(Location data for words and elements)
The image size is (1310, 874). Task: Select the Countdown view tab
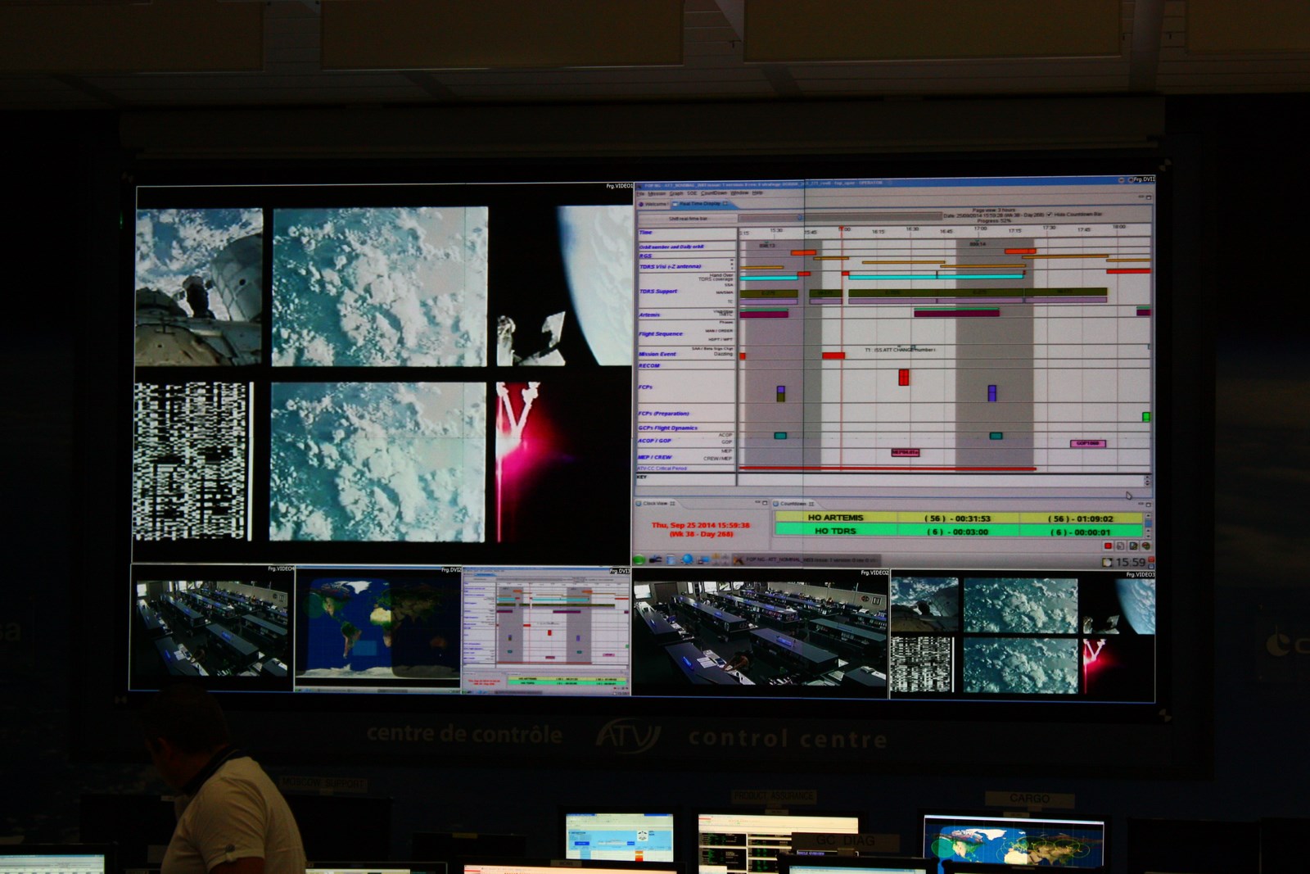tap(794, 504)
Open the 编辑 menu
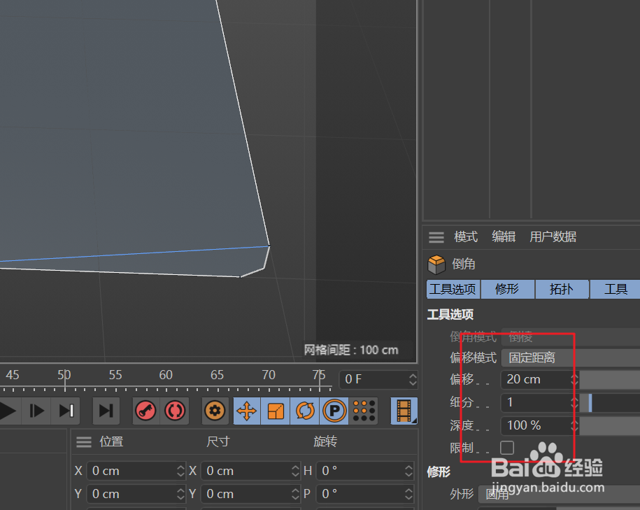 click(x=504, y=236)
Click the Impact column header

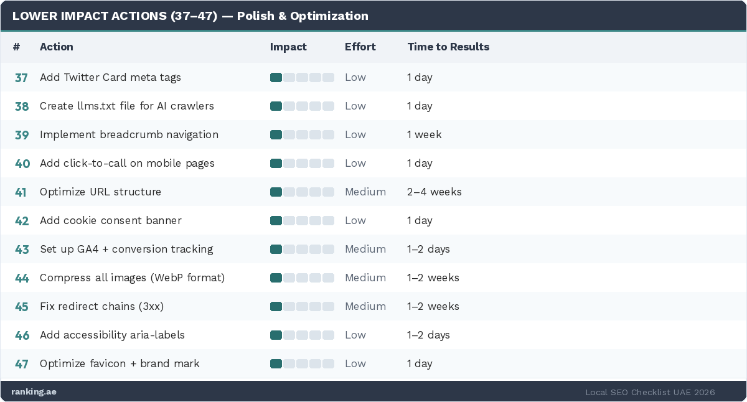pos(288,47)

**Task instructions**
Copy every one of the lines above word for word, leaving out the pictures.

**Answer to the problem**
The image size is (1310, 874). Task: Select the Countdown view tab
tap(794, 504)
Open the 编辑 menu
 click(x=504, y=236)
Click the Impact column header

pos(288,47)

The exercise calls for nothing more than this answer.